Barbara Sahakian, neuroscientifique à Cambridge, a mené une enquête sur l’utilisation non indiquée du modafinil après avoir réalisé qu’un certain nombre de ses collègues en parfaite santé l’utilisaient au travail. Dans son rapport publié en 2007 dans Nature, elle a interrogé 1 400 personnes de 60 pays qui avaient utilisé des médicaments comme le modafinil ou la Ritaline. La majorité d’entre elles les utilisaient pour augmenter leur concentration plutôt que pour des raisons médicales, et un bon tiers des personnes interrogées se procuraient leurs médicaments sur Internet, plutôt que sur ordonnance.
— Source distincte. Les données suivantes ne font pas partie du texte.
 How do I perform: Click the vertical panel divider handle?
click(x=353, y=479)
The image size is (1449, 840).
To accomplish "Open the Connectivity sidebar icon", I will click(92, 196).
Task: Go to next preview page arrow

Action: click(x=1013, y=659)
« Le gros problème est qu’il n’existe pas d’études de sécurité à long terme chez les personnes en bonne santé avec des médicaments comme le modafinil », m’a dit Sahakian. Même si le médicament semble être entièrement bénéfique, il n’y a tout simplement pas assez de personnes qui font des recherches pour changer la classification de la FDA.
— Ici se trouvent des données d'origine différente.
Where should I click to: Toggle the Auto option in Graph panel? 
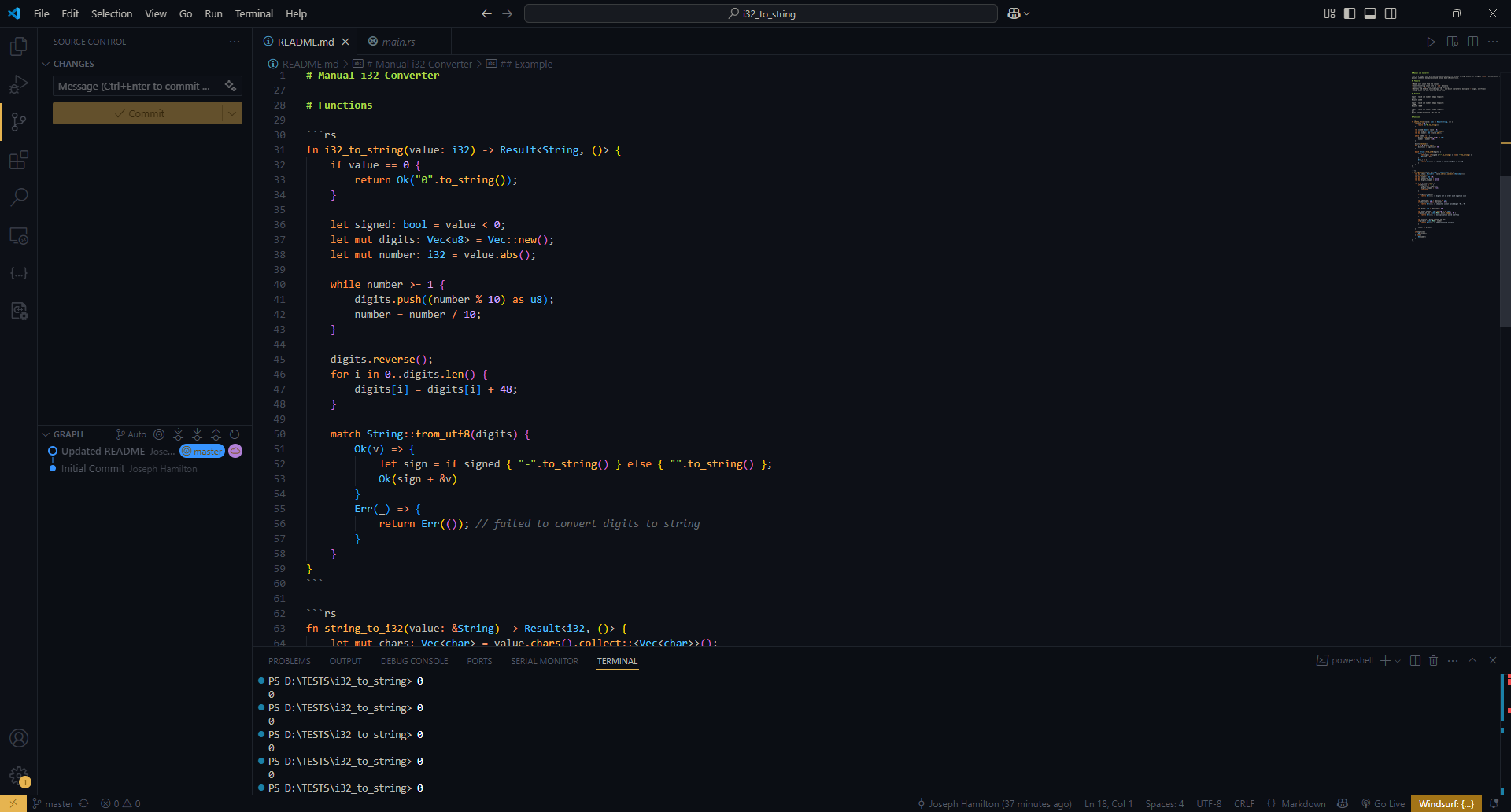[x=130, y=434]
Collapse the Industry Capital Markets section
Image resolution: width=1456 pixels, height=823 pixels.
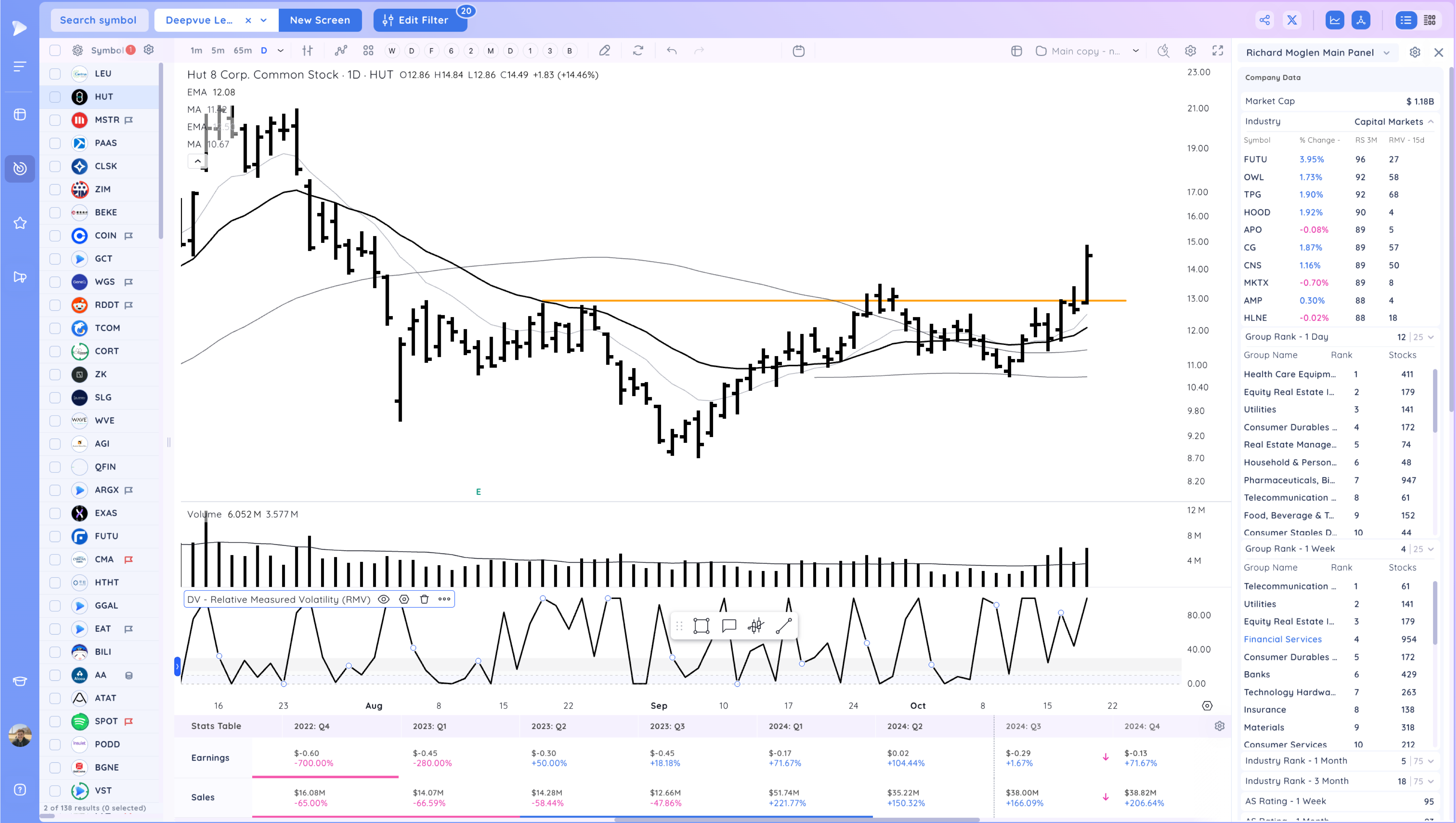tap(1431, 122)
Comme tout médicament, le modafinil ne convient pas à tout le monde. Certaines personnes ressentent des maux d’estomac ou des maux de tête et, en fin de compte, rien ne peut remplacer les stimulants cognitifs naturels comme le fait de dormir davantage ou de faire de l’exercice.

Mais pour ceux qui en ont besoin pour traiter une dépendance, pour compenser les déficits cognitifs induits par le surmenage, ou qui ne sont pas en mesure d’ajuster leur mode de vie pour accueillir plus de sommeil et d’exercice, rendre le modafinil accessible pourrait être une aubaine. Et à l’heure actuelle, les États-Unis sont l’un des seuls pays à réglementer le modafinil comme une substance contrôlée, approuvant son utilisation uniquement pour une poignée de troubles du sommeil.

La première étape vers la légalisation du modafinil consiste à le promouvoir comme une alternative sûre aux stimulants largement disponibles utilisés aujourd’hui et à encourager la réalisation de plus de recherches sur l’utilisation à long terme. Déclasser un médicament aux États-Unis est un processus long et ardu, mais étant donné les avantages de la légalisation du modafinil, la lutte pourrait en valoir la peine.